US-based Royalty Pharma today said it did not appear to have the backing of Elan shareholders in a vote that is set to decide the fate of its hostile bid of up to $8 billion for the Irish drug firm.
Citing a review it had undertaken of voters, Royalty said Elan shareholders were set to back one of four resolutions being voted on ahead of a meeting on Monday, a result that would make its bid for the company null and void.
Royalty, which had a third increased bid rejected by Elan’s board this week, has made its offer contingent on Elan shareholders rejecting resolutions at the meeting, to try to stop it finalising a series of defensive acquisitions.
The US investment firm claimed that after 70 per cent of Elan’s US shareholders had lodged their response ahead of a deadline later today, it believed the vote on a €200 million share buyback would be approved.
The majority of Elan’s shares are held in the US.
Royalty said it believed that the proposal could still be voted down if a few shareholders changed their vote and that it was in active dialogue with those who had voted.
Royalty tried to change the conditions attached to the bid last week after Elan said only two of the four resolutions concerned its acquisitions. But Ireland’s Takeover Panel ruled Royalty could not revise the terms of its offer.
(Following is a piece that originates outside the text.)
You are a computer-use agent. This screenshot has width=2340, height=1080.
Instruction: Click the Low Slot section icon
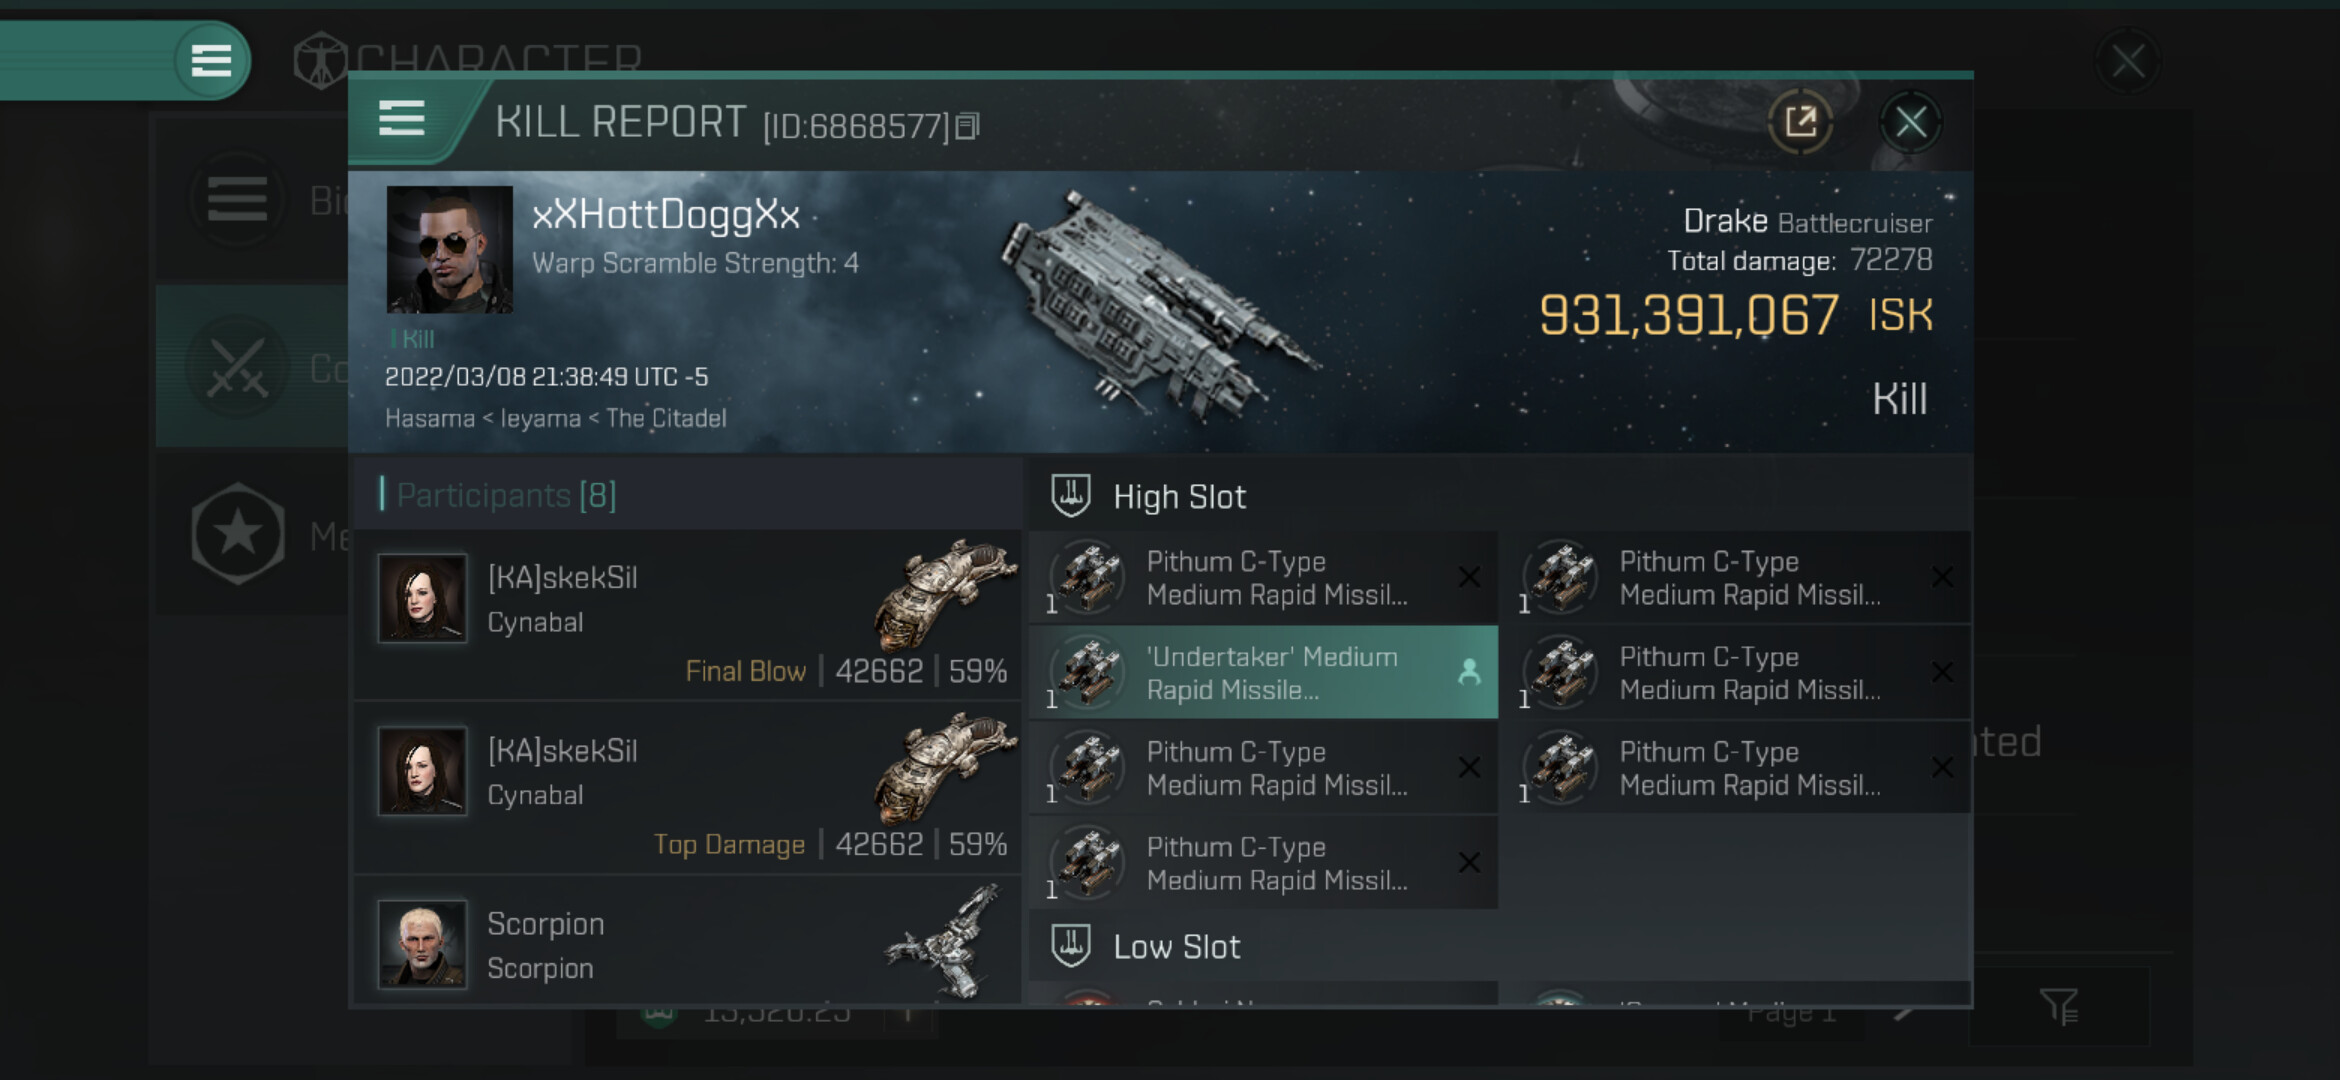pyautogui.click(x=1071, y=946)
The New York-based company is due in Irish court later today to seek to have an appeal heard next week against the Irish Takeover Board’s decision as it scrambles to stay in a battle that has turned increasingly bitter.
If Royalty is forced to withdraw its bid after Monday’s vote, it would be prevented from making another unsolicited offer for 12 months under Irish takeover rules.
Its latest bid offers $13 in cash per share - compared with a previous $12.50. The latest bid added a clause known as a contingent value right (CVR) that could add a further $2.50 per share if blockbuster drug Tysabri hits certain sales milestones.